For many, the question of returning to the office is uncertain. Even more uncertain is what the office will look like when they do return. Many employers are likely to hold off on drastic design changes and opt for more flexible options. But you will definitely see some of these Covid19-conscious tactics to help minimize transmission.

Private Spaces. The open workspace concept was already on its way out, so it’s no surprise you’ll see more spacing between desks. This could include cubicles, screens, panel walls, or markings on the floor to designate proper spacing for social distancing.

More Hygiene Stations. You can definitely expect to run into stations with hand sanitizer and/or wipes all over the place.

Less Touch Points. To discourage the spreading of germs, employers may encourage staff to go paperless and therefore reduce the number of printers/copiers. Other items you could see less of might include shared stationary like paper clips. Luckily, many people have naturally gotten used to using less of these items while working from home.

Increased Shared Work Spaces, or Hot Desking. According to global research completed by WKspace, more than 65% of employers and employees expect staff to continue to work from home for the short and long-term. This could lead to a greater need for flexible workspaces as employees rotate in and out of the office on different days. This option has its controversy and the need for cleanliness is key.

Overall WKspace’s research concluded employers and employees wanted greater flexibility on how and where they work. They’d like spaces that are digitally connected and efficiently designed around a variety of uses.

What they don’t want? Feelings of presenteeism and inflexible working culture. Avoid large open plan work spaces or resimerical designs.

Saved entries:
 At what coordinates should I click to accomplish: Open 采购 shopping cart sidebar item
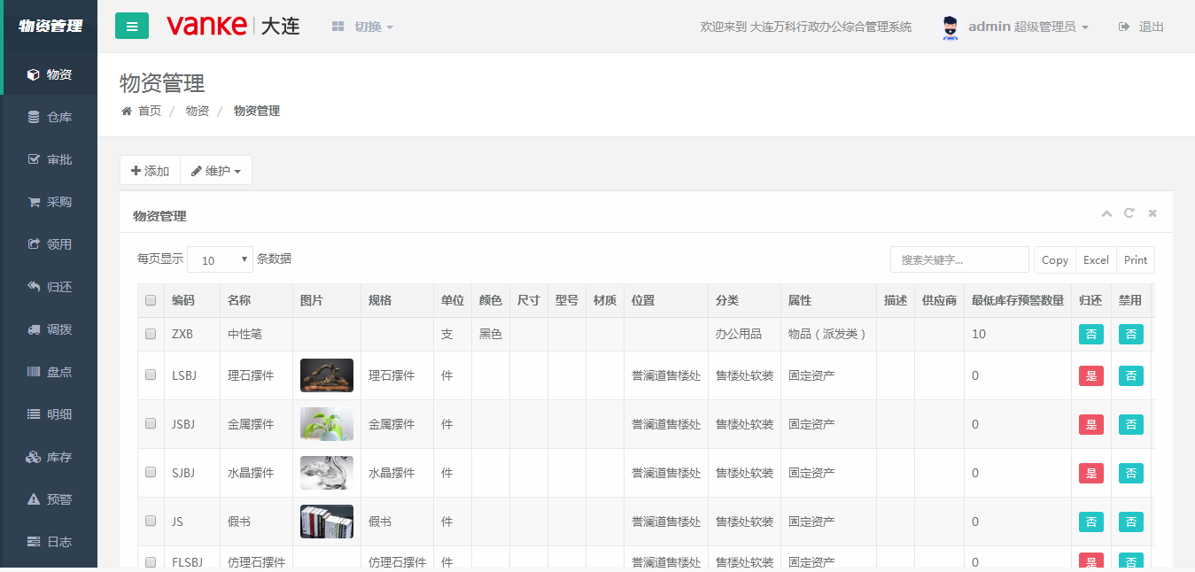click(50, 202)
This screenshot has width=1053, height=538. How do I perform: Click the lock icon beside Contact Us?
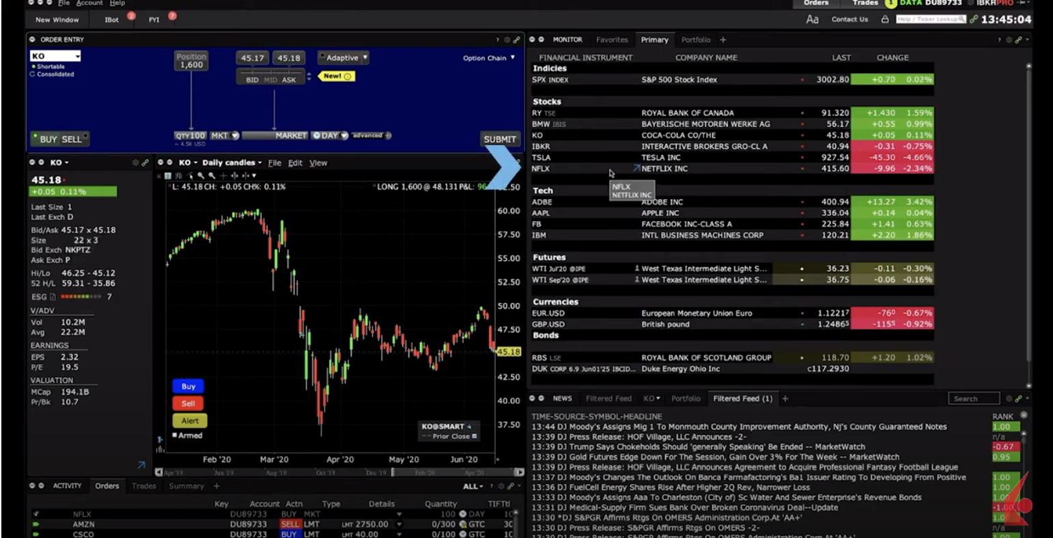pos(885,19)
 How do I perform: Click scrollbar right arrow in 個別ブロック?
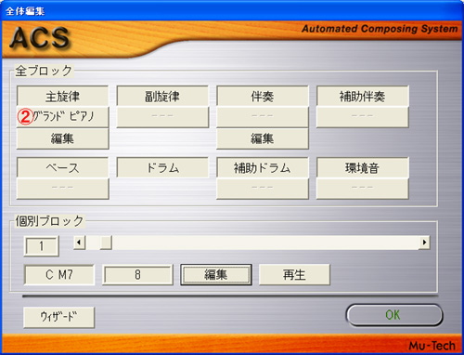tap(424, 243)
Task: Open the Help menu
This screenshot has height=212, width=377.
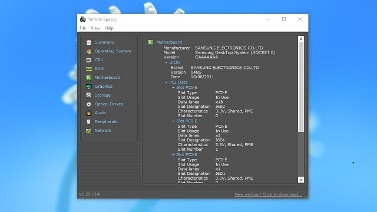Action: pyautogui.click(x=109, y=28)
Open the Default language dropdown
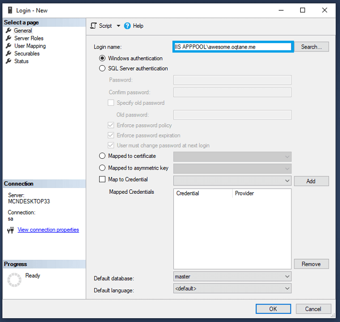 pos(232,288)
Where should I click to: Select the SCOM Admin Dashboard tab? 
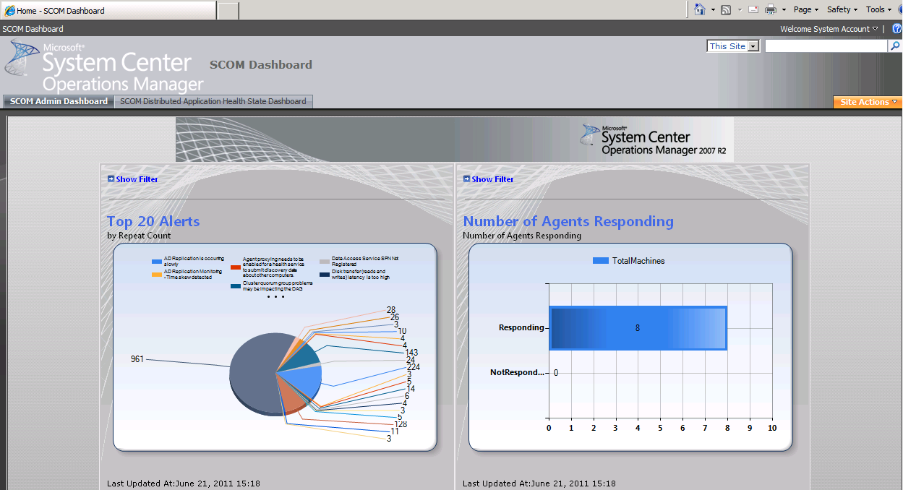click(x=58, y=101)
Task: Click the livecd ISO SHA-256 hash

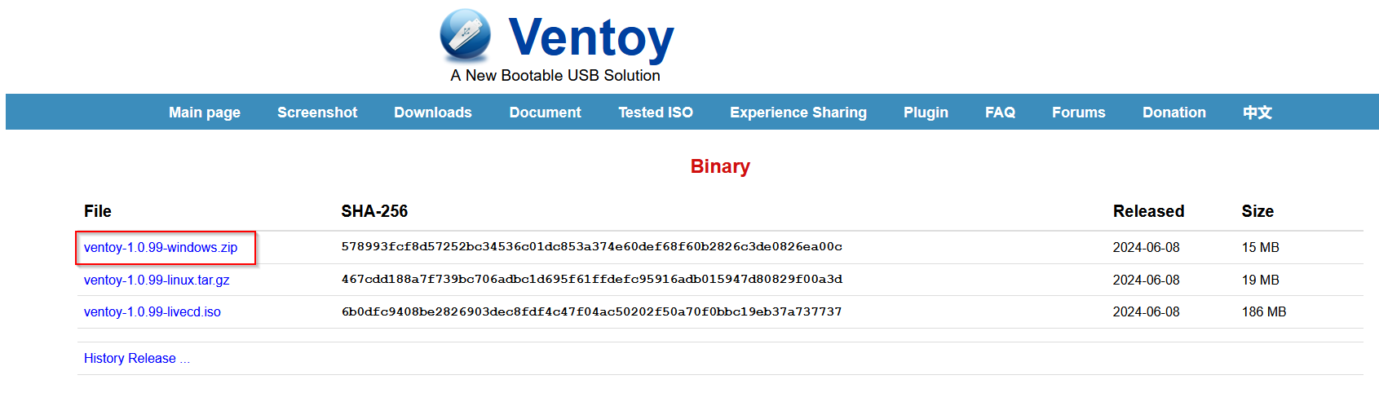Action: [x=591, y=312]
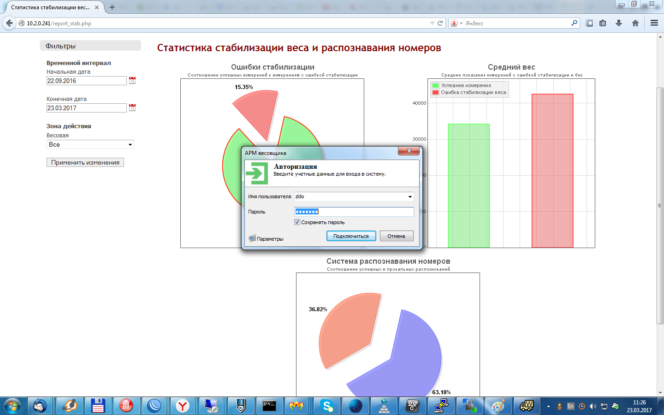The height and width of the screenshot is (415, 664).
Task: Reload the page with the refresh icon
Action: pyautogui.click(x=440, y=23)

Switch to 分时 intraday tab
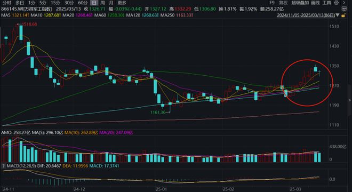point(7,3)
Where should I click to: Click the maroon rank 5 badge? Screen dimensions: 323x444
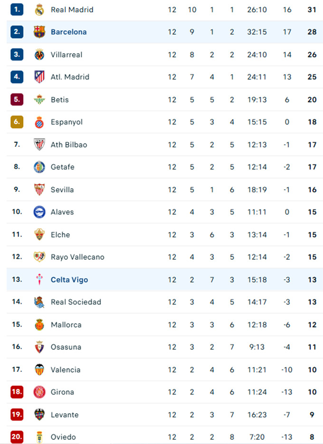pyautogui.click(x=17, y=100)
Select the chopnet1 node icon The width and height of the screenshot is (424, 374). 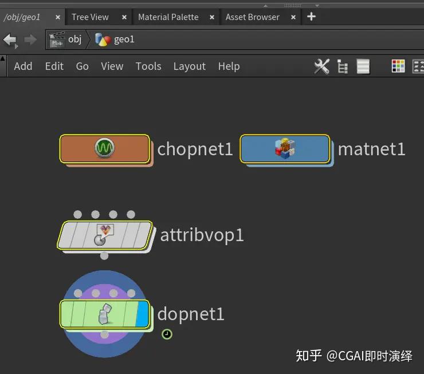[x=105, y=148]
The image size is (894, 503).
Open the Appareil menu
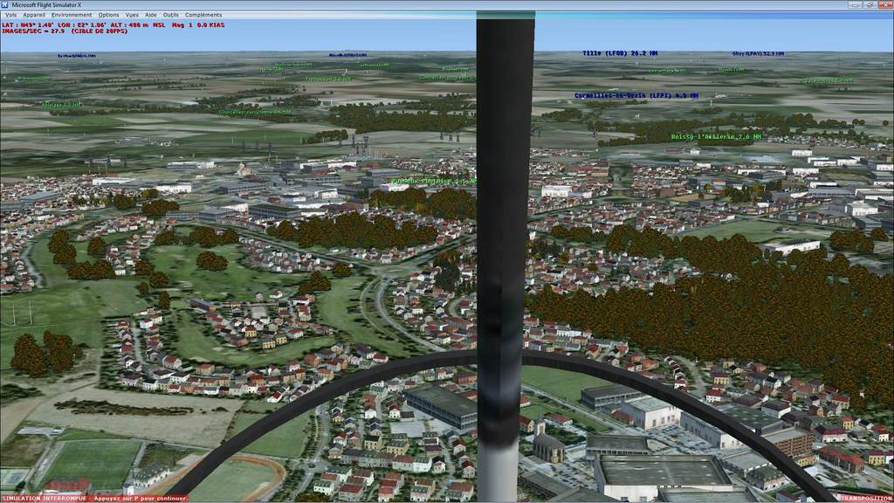tap(34, 15)
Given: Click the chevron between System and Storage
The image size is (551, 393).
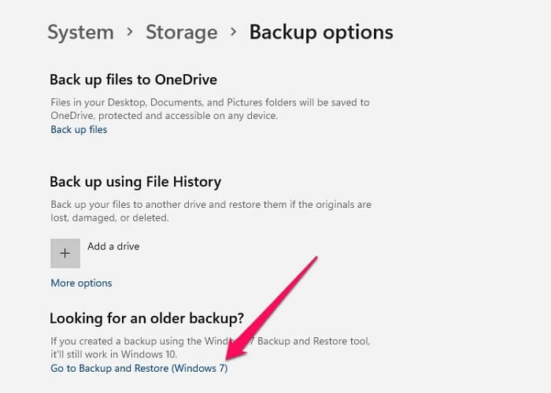Looking at the screenshot, I should (130, 32).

WHAT YOU NEED TO DO:
Answer these questions using the article on returning to the office.
1. According to WKspace's research, what share of employers and employees expect staff to keep working from home?
2. What shared stationery item does the article name as something you might see less of?
3. What two things does the article say employers and employees don't want?

TASK OUTPUT:
1. More than 65%
2. Paper clips
3. Feelings of presenteeism and an inflexible working culture